---- Data to use

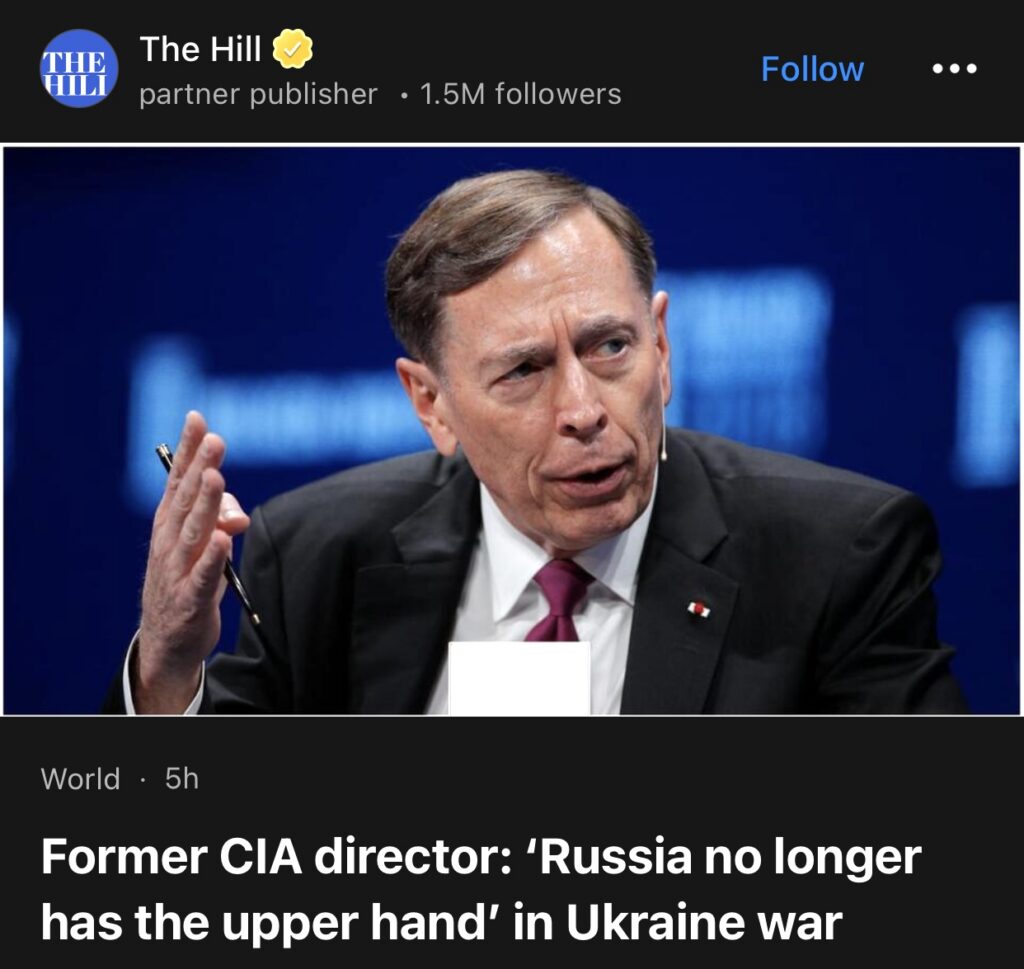Image resolution: width=1024 pixels, height=969 pixels.
Task: Click the follower count next to partner publisher
Action: tap(520, 94)
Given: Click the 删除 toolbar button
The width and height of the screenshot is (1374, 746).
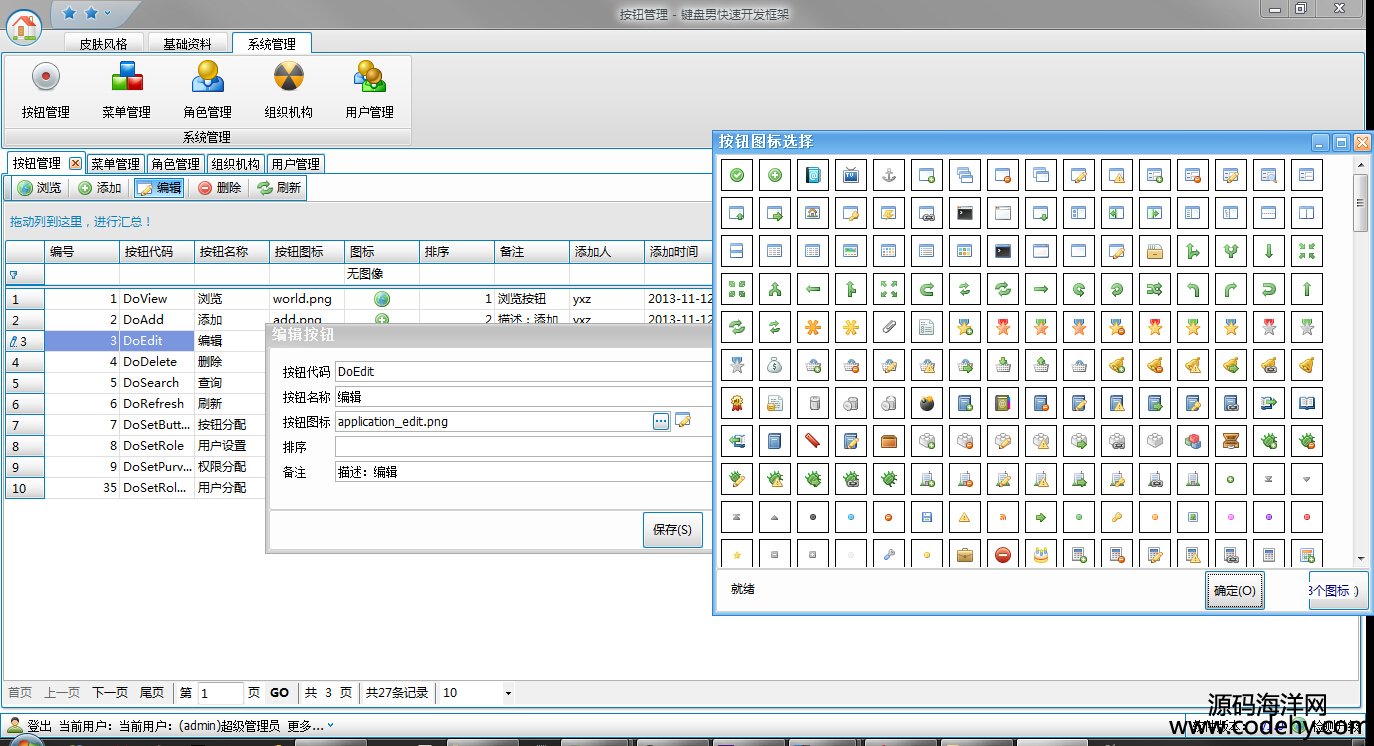Looking at the screenshot, I should tap(219, 188).
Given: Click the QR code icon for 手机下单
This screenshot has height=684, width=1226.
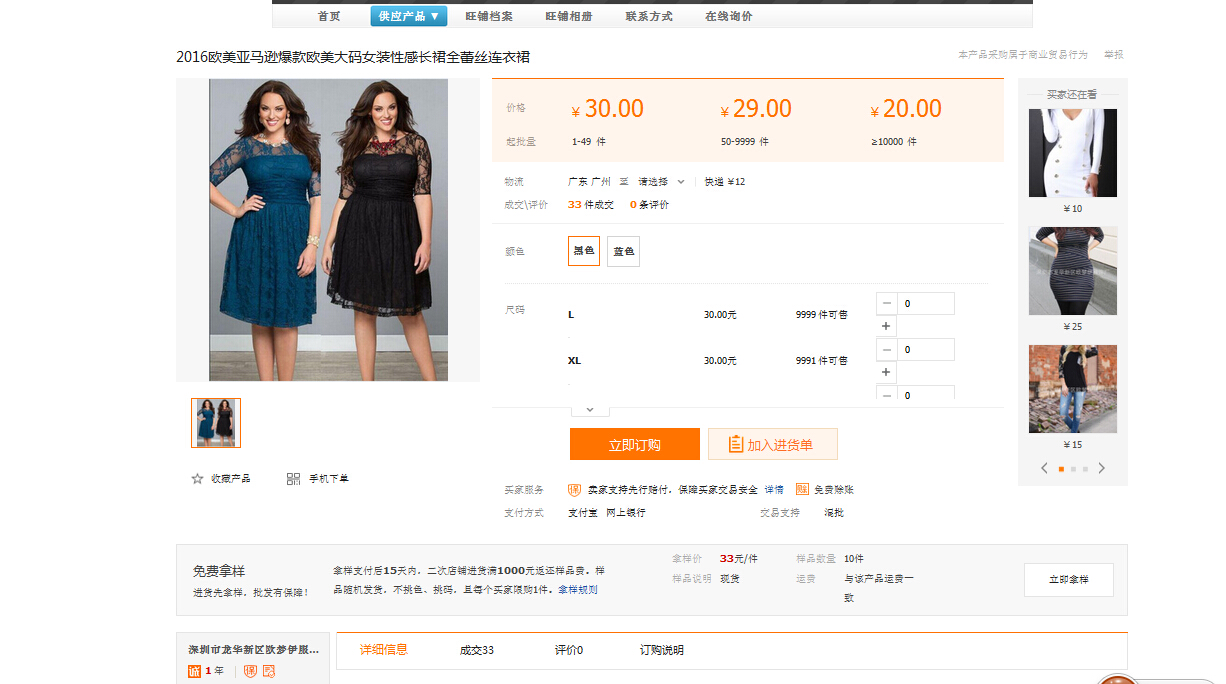Looking at the screenshot, I should click(x=293, y=479).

--------

- [About this task] Please transcribe exactly the lines from the one that contains "Given: Click the QR code icon for 手机下单" through the closing line of the entries, with no pictures.

- [Exercise answer]
Given: Click the QR code icon for 手机下单
This screenshot has height=684, width=1226.
Looking at the screenshot, I should click(x=293, y=479).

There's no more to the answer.